Image source: Zacks Investment Research
Meanwhile, TSMC’s dominance in the global foundry market is expected to boost the stock’s performance. Increased demand for TSMC’s custom artificial intelligence (AI) chips from Broadcom Inc. and others (AVGO Quick Quoteavgo – Free report) strengthened future growth. Increased pre-order demand for TSMC’s highly anticipated 2-nanometer (NM) chips this year is also expected to boost TSMC stock. That demand exceeds the demand for existing 3nm and 5nm chips.
Certainly a must as TSMC stock is likely to rise. TSMC currently has a Zacks Rank #2 and its EPS is estimated to grow 21% over the last year. The Zacks Consensus Estimate is $9.12 (Read More: 3 Reasons to Buy TSMC Stock Beyond Record Net Income).

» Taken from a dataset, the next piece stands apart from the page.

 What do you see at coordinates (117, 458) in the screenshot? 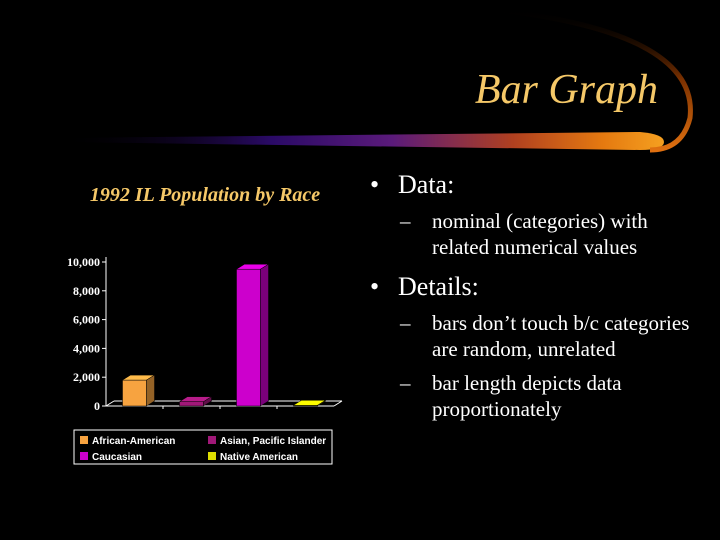
I see `legend-label: Caucasian` at bounding box center [117, 458].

Image source: Zacks Investment Research
I’m avoiding semiconductor stock AMD for now
Unlike NVIDIA and TSMC, it’s best to avoid investing in Advanced Micro Devices, another key SOXX hold, for now. That’s because AMD stock has performed below par over the past five years due to a weakening personal computer market exacerbated by the pandemic. The chipmaker’s inability to capitalize on the AI bandwagon like Nvidia and slow demand for gaming consoles have failed to lift AMD stock.
AMD’s large amount of revenue from outside the United States exposes the company to exchange rate fluctuations. This is a headwind to its near-term outlook. AMD currently has a Zacks Rank #4 (Sell). You can see the complete list of today’s Zacks #1 (Strong Buy) Ranked stocks here.